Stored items
· · · · · · ·

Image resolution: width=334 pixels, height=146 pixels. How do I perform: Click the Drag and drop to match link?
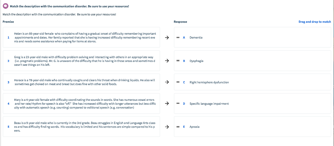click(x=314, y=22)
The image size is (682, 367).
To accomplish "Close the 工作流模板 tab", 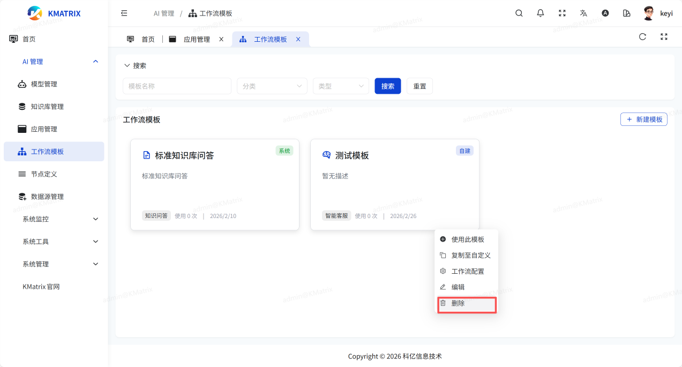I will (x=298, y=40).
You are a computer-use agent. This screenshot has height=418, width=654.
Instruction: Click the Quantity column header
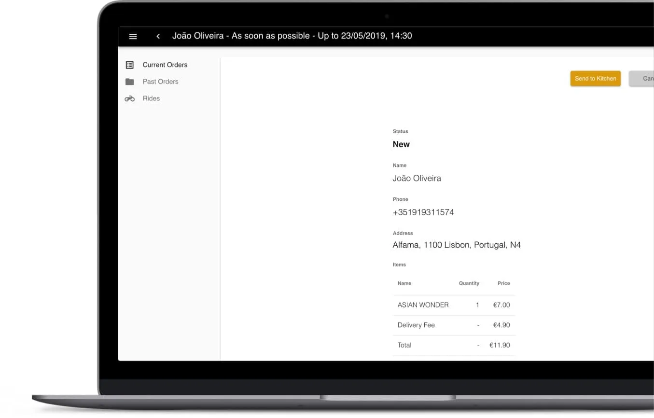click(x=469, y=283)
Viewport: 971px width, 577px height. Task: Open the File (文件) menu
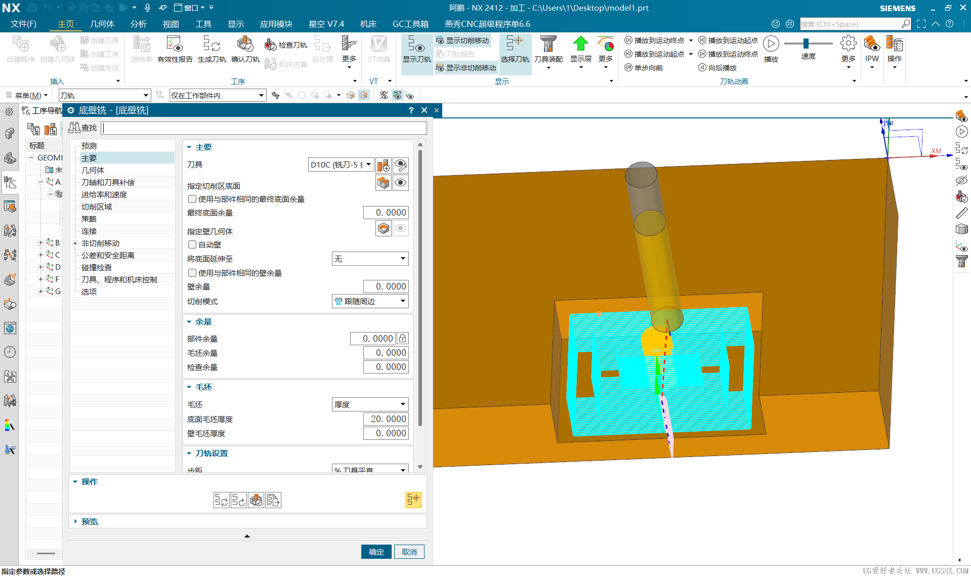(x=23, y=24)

· · · · · · ·

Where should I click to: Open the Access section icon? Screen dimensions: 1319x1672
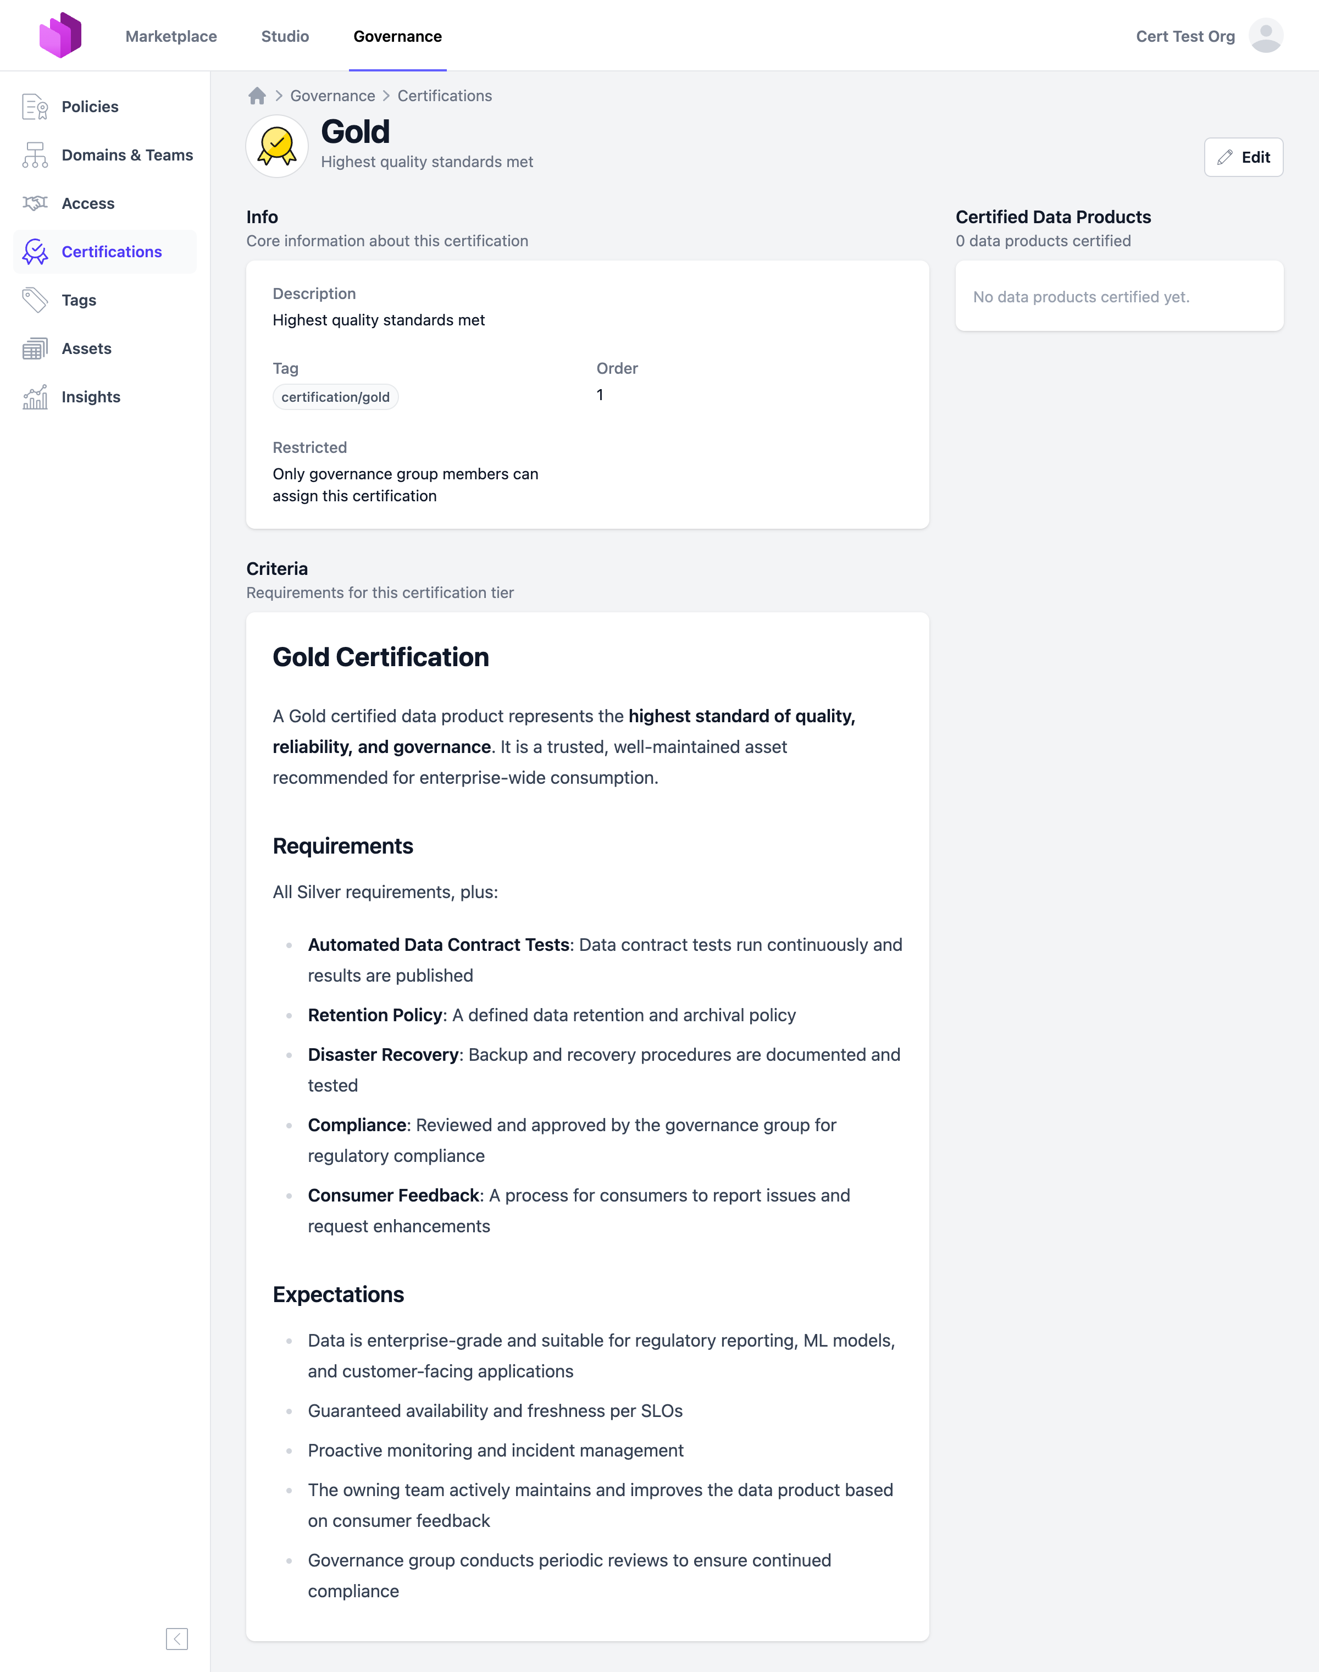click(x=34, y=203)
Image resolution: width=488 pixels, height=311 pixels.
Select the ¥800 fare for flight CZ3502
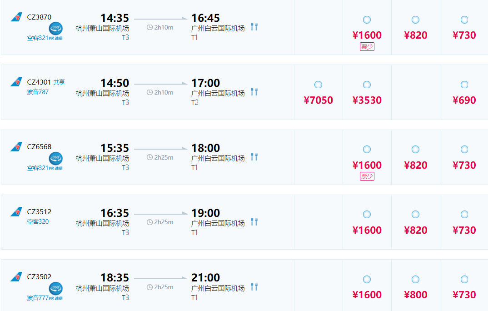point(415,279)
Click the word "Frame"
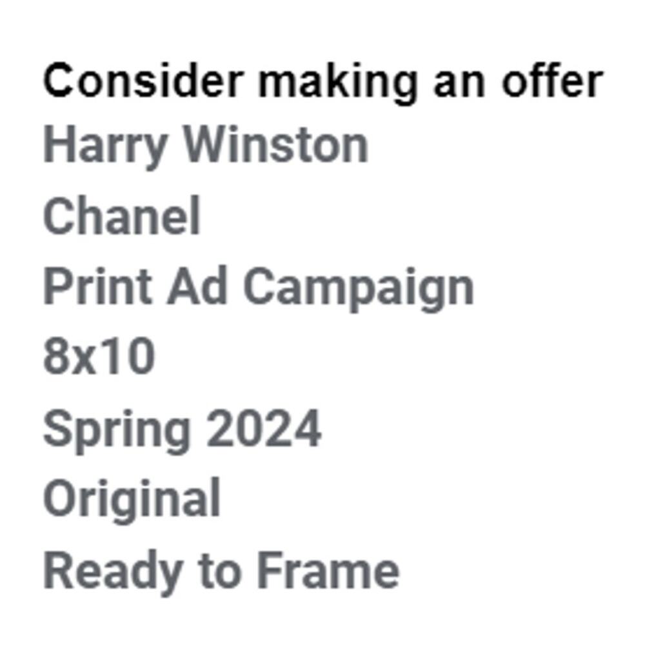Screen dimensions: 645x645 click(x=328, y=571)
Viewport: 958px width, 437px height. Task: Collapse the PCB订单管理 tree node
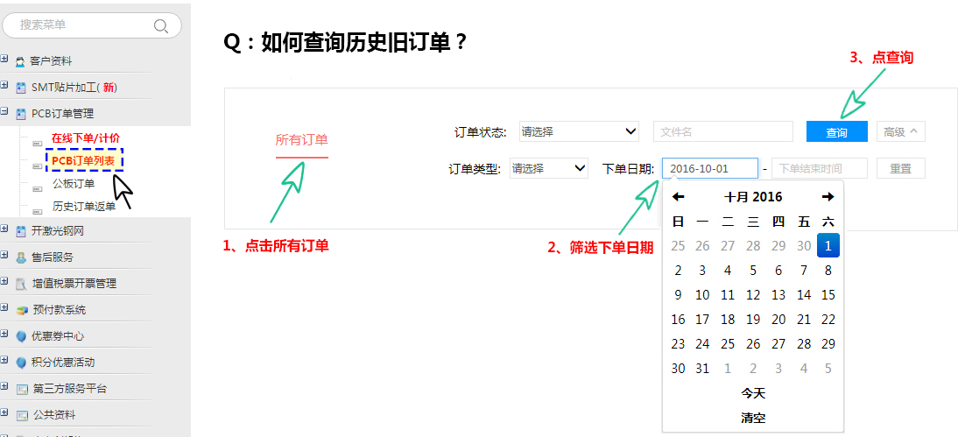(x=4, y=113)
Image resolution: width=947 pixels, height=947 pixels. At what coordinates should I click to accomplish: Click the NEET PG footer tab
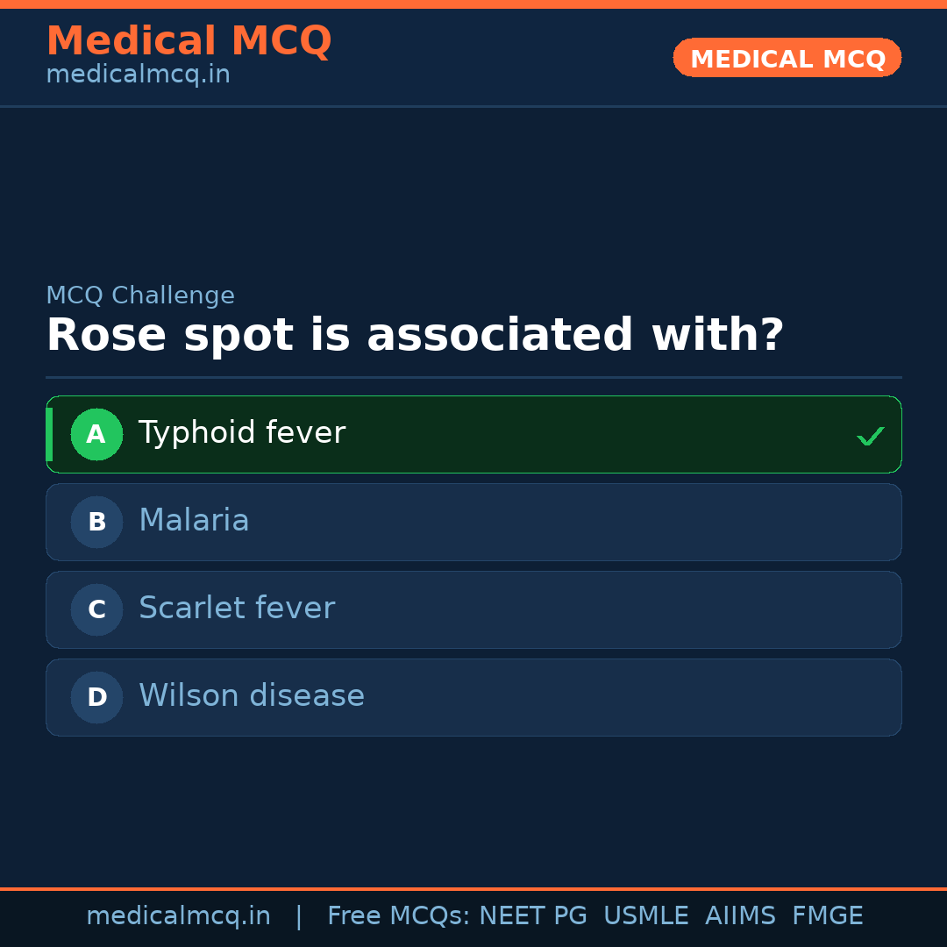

· · · · · · ·

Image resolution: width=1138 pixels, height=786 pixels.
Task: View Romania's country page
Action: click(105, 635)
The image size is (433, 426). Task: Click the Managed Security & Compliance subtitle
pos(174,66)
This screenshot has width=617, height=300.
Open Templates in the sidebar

· · · · · · ·

▶ Activity: Send back an exact copy of only the lines from the line with "This screenshot has width=617, height=300." up to and including the line with "Open Templates in the sidebar" in the data above.

▶ Exercise solution:
This screenshot has width=617, height=300.
Open Templates in the sidebar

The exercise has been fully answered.